[:SITD:] - Stunde X

[:SITD:]
Stunde X
Infacted Recordings

[:SITD:] aren’t going to reinvent the wheel at this point. Now eight LPs and twenty-odd years deep, the German trio has their sound and style on lock and rarely vary it. Rather than anticipating dramatic shifts, listening to their newest release has become a somewhat formalized exercise for us at ID:UD – note slight variations, identify highlight tracks, enjoy the band’s consistently grand production style. Stunde X fits this pattern to a tee.

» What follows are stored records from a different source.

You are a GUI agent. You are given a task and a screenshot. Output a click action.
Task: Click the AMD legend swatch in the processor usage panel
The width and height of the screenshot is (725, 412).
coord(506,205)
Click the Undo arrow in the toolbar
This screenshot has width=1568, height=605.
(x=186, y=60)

The religious imagery which surfaces on many of the LP’s tracks never coalesces into much more than a vague thematic interest, but neither does it get in the way of the record’s ease of approach, and tends to meld well with the sober and earnest tone so much of the band’s material has always had. Indeed, the heavenly theme of opener “Greater Heights” serves as a solid establishing shot of the band’s formula of catchy and impetuous leads over heavy mid-tempo percussion before later tracks vary the delivery a tad. If a track like the loping instrumental “Symptom” sounds a bit dated for its rote dubstep production, “Olymp” shows just how au courant [:SITD:] can be with the most minor of tweaks. The dry and punishing bassline which kicks the track off sounds like a dead-ringer for present-day EBM-techno, but the rest of the track, from Carsten Jacek’s vocals to the harmonic synths, are classic [:SITD:]. It’s this sort of tasteful nod to present trends without swerving too far from course which more scene bands (or at least those as entrenched within the scene as [:SITD:]) could benefit from studying.

But even when they’re sticking with the club-minded, well-polished brand of electro-industrial which first garnered them attention, [:SITD:]’s savvy production skills are on display. The simple but effective filter work on lengthy dancefloor workout “Grenzenlos” had me flashing back to the intensity and craft of the first Memmaker record, though its nine-plus minute run-time is perhaps asking too much. As a matter of fact, about half of the record’s numbers clock in at or above six minutes. [:SITD:] have never lacked for ambition in the sound design woven through their songs, and giving them as much time as Stunde X does has mixed results. The string section which is woven in at the end of “Revelation” feels earned, with the band paying off the track’s slow build rather than trying to pull out all the stops to communicate bombast from the first instant.

If you’ve read this far, I’m guessing you have a solid enough idea of what to expect from an [:SITD:] record in 2019, and believe me when I say that your expectations will likely be borne out by a first pass at Stunde X. [:SITD:] have, over the past ten years, remained a band who never surprise, but also never disappoint. There are worse fates.